Put each line of the records below into a JSON list of strings, one string per line. Leave out blank lines.

MATERIAL SHOWN:
########################################

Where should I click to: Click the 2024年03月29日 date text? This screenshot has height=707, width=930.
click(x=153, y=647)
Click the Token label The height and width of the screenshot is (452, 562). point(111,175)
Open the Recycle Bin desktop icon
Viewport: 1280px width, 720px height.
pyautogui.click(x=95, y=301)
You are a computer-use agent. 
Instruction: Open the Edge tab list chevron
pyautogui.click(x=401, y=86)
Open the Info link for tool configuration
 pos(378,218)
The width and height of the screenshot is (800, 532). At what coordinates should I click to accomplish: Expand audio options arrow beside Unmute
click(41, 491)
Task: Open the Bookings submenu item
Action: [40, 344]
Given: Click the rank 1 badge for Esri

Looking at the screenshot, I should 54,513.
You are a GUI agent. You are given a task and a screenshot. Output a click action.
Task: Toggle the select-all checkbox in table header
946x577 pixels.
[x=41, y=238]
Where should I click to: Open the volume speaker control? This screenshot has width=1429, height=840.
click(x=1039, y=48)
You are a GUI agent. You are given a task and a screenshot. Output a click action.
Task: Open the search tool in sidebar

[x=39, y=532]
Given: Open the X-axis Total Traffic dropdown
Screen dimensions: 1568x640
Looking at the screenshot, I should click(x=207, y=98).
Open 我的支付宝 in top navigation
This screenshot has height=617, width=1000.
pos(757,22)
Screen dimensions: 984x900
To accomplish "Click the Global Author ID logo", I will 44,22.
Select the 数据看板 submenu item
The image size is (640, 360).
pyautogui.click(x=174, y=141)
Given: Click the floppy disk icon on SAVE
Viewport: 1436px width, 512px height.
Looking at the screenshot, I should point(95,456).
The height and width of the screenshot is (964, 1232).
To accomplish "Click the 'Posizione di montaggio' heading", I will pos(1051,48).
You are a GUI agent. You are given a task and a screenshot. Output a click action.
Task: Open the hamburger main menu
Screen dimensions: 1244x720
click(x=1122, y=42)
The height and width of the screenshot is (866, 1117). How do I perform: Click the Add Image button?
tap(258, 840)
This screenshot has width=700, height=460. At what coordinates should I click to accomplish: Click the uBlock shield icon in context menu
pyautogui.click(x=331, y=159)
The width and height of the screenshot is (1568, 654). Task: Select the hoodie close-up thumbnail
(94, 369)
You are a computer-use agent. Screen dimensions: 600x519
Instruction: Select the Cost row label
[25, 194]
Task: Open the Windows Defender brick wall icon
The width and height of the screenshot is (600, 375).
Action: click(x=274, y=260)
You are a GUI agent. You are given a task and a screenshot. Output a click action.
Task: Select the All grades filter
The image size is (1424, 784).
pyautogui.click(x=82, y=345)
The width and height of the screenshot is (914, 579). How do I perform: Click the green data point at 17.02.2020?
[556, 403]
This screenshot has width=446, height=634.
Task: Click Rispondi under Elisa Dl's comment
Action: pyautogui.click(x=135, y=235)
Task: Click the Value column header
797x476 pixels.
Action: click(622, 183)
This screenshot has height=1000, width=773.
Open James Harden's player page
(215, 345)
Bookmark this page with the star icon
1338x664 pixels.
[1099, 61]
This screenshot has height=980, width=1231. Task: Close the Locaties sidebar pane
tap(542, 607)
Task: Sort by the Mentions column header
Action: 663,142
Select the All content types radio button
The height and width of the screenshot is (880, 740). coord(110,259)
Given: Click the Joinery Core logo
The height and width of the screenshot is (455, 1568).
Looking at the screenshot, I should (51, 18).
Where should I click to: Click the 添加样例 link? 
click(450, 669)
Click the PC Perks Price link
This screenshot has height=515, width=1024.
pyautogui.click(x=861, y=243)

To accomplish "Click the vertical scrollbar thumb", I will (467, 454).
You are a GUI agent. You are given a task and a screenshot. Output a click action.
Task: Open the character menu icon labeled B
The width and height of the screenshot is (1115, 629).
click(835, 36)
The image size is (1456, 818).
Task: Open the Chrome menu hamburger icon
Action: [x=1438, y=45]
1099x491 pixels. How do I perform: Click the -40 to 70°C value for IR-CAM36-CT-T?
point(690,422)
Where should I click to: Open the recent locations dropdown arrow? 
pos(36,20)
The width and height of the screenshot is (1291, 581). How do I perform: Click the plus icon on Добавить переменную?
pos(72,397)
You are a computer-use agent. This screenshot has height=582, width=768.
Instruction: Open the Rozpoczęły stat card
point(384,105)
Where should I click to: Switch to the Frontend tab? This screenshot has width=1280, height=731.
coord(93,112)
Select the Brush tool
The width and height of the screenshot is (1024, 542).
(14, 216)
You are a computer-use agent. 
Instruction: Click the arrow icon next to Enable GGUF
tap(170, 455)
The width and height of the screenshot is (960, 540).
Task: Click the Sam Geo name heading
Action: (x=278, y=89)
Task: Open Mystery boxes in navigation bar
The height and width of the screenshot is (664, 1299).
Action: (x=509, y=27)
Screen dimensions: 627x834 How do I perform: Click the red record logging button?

########################################

WRITTEN RESPONSE:
[
  "Where should I click to: Click the 2024年03月29日 date text? This screenshot has height=707, width=930.",
  "click(x=153, y=647)",
  "Click the Token label The height and width of the screenshot is (452, 562). point(111,175)",
  "Open the Recycle Bin desktop icon",
  "Viewport: 1280px width, 720px height.",
  "pyautogui.click(x=95, y=301)",
  "You are a computer-use agent. ",
  "Instruction: Open the Edge tab list chevron",
  "pyautogui.click(x=401, y=86)",
  "Open the Info link for tool configuration",
  " pos(378,218)",
  "The width and height of the screenshot is (800, 532). At what coordinates should I click to accomplish: Expand audio options arrow beside Unmute",
  "click(41, 491)",
  "Task: Open the Bookings submenu item",
  "Action: [40, 344]",
  "Given: Click the rank 1 badge for Esri",
  "Looking at the screenshot, I should 54,513.",
  "You are a GUI agent. You are given a task and a screenshot. Output a click action.",
  "Task: Toggle the select-all checkbox in table header",
  "946x577 pixels.",
  "[x=41, y=238]",
  "Where should I click to: Open the volume speaker control? This screenshot has width=1429, height=840.",
  "click(x=1039, y=48)",
  "You are a GUI agent. You are given a task and a screenshot. Output a click action.",
  "Task: Open the search tool in sidebar",
  "[x=39, y=532]",
  "Given: Open the X-axis Total Traffic dropdown",
  "Screen dimensions: 1568x640",
  "Looking at the screenshot, I should click(x=207, y=98).",
  "Open 我的支付宝 in top navigation",
  "This screenshot has height=617, width=1000.",
  "pos(757,22)",
  "Screen dimensions: 984x900",
  "To accomplish \"Click the Global Author ID logo\", I will 44,22.",
  "Select the 数据看板 submenu item",
  "The image size is (640, 360).",
  "pyautogui.click(x=174, y=141)",
  "Given: Click the floppy disk icon on SAVE",
  "Viewport: 1436px width, 512px height.",
  "Looking at the screenshot, I should point(95,456).",
  "The height and width of the screenshot is (964, 1232).",
  "To accomplish \"Click the 'Posizione di montaggio' heading\", I will pos(1051,48).",
  "You are a GUI agent. You are given a task and a screenshot. Output a click action.",
  "Task: Open the hamburger main menu",
  "Screen dimensions: 1244x720",
  "click(x=1122, y=42)",
  "The height and width of the screenshot is (866, 1117). How do I perform: Click the Add Image button?",
  "tap(258, 840)",
  "This screenshot has width=700, height=460. At what coordinates should I click to accomplish: Click the uBlock shield icon in context menu",
  "pyautogui.click(x=331, y=159)",
  "The width and height of the screenshot is (1568, 654). Task: Select the hoodie close-up thumbnail",
  "(94, 369)",
  "You are a computer-use agent. Screen dimensions: 600x519",
  "Instruction: Select the Cost row label",
  "[25, 194]",
  "Task: Open the Windows Defender brick wall icon",
  "The width and height of the screenshot is (600, 375).",
  "Action: click(x=274, y=260)",
  "You are a GUI agent. You are given a task and a screenshot. Output a click action.",
  "Task: Select the All grades filter",
  "The image size is (1424, 784).",
  "pyautogui.click(x=82, y=345)",
  "The width and height of the screenshot is (914, 579). How do I perform: Click the green data point at 17.02.2020?",
  "[556, 403]",
  "This screenshot has width=446, height=634.",
  "Task: Click Rispondi under Elisa Dl's comment",
  "Action: pyautogui.click(x=135, y=235)",
  "Task: Click the Value column header",
  "797x476 pixels.",
  "Action: click(622, 183)",
  "This screenshot has height=1000, width=773.",
  "Open James Harden's player page",
  "(215, 345)",
  "Bookmark this page with the star icon",
  "1338x664 pixels.",
  "[1099, 61]",
  "This screenshot has height=980, width=1231. Task: Close the Locaties sidebar pane",
  "tap(542, 607)",
  "Task: Sort by the Mentions column header",
  "Action: 663,142",
  "Select the All content types radio button",
  "The height and width of the screenshot is (880, 740). coord(110,259)",
  "Given: Click the Joinery Core logo",
  "The height and width of the screenshot is (455, 1568).",
  "Looking at the screenshot, I should (51, 18).",
  "Where should I click to: Click the 添加样例 link? ",
  "click(450, 669)",
  "Click the PC Perks Price link",
  "This screenshot has height=515, width=1024.",
  "pyautogui.click(x=861, y=243)",
  "To accomplish \"Click the vertical scrollbar thumb\", I will (467, 454).",
  "You are a GUI agent. You are given a task and a screenshot. Output a click action.",
  "Task: Open the character menu icon labeled B",
  "The width and height of the screenshot is (1115, 629).",
  "click(835, 36)",
  "The image size is (1456, 818).",
  "Task: Open the Chrome menu hamburger icon",
  "Action: [x=1438, y=45]",
  "1099x491 pixels. How do I perform: Click the -40 to 70°C value for IR-CAM36-CT-T?",
  "point(690,422)",
  "Where should I click to: Open the recent locations dropdown arrow? ",
  "pos(36,20)",
  "The width and height of the screenshot is (1291, 581). How do I perform: Click the plus icon on Добавить переменную?",
  "pos(72,397)",
  "You are a computer-use agent. This screenshot has height=582, width=768.",
  "Instruction: Open the Rozpoczęły stat card",
  "point(384,105)",
  "Where should I click to: Switch to the Frontend tab? This screenshot has width=1280, height=731.",
  "coord(93,112)",
  "Select the Brush tool",
  "The width and height of the screenshot is (1024, 542).",
  "(14, 216)",
  "You are a computer-use agent. ",
  "Instruction: Click the arrow icon next to Enable GGUF",
  "tap(170, 455)",
  "The width and height of the screenshot is (960, 540).",
  "Task: Click the Sam Geo name heading",
  "Action: (x=278, y=89)",
  "Task: Open Mystery boxes in navigation bar",
  "The height and width of the screenshot is (664, 1299).",
  "Action: (x=509, y=27)",
  "Screen dimensions: 627x834 How do I perform: Click the red record logging button?"
]